### WHAT IS NEEDED
Return all of the entries, keeping every word and mark as it is.

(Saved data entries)
──────────────────────────────

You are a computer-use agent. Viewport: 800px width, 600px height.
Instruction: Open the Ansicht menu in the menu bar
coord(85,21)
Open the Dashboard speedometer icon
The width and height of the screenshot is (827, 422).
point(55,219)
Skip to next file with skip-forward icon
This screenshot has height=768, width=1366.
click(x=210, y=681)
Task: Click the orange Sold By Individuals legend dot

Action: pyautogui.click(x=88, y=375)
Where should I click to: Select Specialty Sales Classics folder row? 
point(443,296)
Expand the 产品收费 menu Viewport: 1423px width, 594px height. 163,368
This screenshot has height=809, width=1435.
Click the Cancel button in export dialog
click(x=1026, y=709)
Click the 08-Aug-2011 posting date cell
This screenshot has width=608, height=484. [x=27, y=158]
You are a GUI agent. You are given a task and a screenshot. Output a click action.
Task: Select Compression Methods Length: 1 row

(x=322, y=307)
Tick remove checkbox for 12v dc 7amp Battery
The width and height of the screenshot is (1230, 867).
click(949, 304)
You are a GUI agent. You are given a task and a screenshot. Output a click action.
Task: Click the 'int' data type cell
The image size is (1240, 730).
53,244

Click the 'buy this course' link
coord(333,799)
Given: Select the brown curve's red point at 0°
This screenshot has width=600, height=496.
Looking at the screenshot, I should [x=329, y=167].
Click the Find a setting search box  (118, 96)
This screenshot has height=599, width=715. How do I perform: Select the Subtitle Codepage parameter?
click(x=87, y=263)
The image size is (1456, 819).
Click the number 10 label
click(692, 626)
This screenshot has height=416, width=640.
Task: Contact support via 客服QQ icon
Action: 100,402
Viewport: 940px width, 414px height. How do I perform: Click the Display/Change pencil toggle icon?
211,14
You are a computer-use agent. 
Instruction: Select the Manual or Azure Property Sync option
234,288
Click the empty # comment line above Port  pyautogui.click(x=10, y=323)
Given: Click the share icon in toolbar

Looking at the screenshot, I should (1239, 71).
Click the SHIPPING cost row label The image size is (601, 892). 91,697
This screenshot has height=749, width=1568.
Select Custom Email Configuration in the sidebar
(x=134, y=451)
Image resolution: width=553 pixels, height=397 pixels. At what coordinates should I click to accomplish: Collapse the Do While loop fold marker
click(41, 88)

──────────────────────────────

### EXERCISE OUTPUT
You are a computer-use agent. Viewport: 800px width, 600px height.
Instruction: Open the Ansicht menu in the menu bar
coord(85,21)
Open the Dashboard speedometer icon
The width and height of the screenshot is (827, 422).
point(55,219)
Skip to next file with skip-forward icon
This screenshot has height=768, width=1366.
click(x=210, y=681)
Task: Click the orange Sold By Individuals legend dot

Action: pyautogui.click(x=88, y=375)
Where should I click to: Select Specialty Sales Classics folder row? 
point(443,296)
Expand the 产品收费 menu Viewport: 1423px width, 594px height. 163,368
This screenshot has height=809, width=1435.
Click the Cancel button in export dialog
click(x=1026, y=709)
Click the 08-Aug-2011 posting date cell
This screenshot has width=608, height=484. [x=27, y=158]
You are a GUI agent. You are given a task and a screenshot. Output a click action.
Task: Select Compression Methods Length: 1 row

(x=322, y=307)
Tick remove checkbox for 12v dc 7amp Battery
The width and height of the screenshot is (1230, 867).
click(949, 304)
You are a GUI agent. You are given a task and a screenshot. Output a click action.
Task: Click the 'int' data type cell
The image size is (1240, 730).
53,244

Click the 'buy this course' link
coord(333,799)
Given: Select the brown curve's red point at 0°
This screenshot has width=600, height=496.
Looking at the screenshot, I should [x=329, y=167].
Click the Find a setting search box  (118, 96)
This screenshot has height=599, width=715. How do I perform: Select the Subtitle Codepage parameter?
click(x=87, y=263)
The image size is (1456, 819).
Click the number 10 label
click(692, 626)
This screenshot has height=416, width=640.
Task: Contact support via 客服QQ icon
Action: 100,402
Viewport: 940px width, 414px height. How do I perform: Click the Display/Change pencil toggle icon?
211,14
You are a computer-use agent. 
Instruction: Select the Manual or Azure Property Sync option
234,288
Click the empty # comment line above Port  pyautogui.click(x=10, y=323)
Given: Click the share icon in toolbar

Looking at the screenshot, I should (1239, 71).
Click the SHIPPING cost row label The image size is (601, 892). 91,697
This screenshot has height=749, width=1568.
Select Custom Email Configuration in the sidebar
(x=134, y=451)
Image resolution: width=553 pixels, height=397 pixels. At what coordinates should I click to accomplish: Collapse the Do While loop fold marker
click(41, 88)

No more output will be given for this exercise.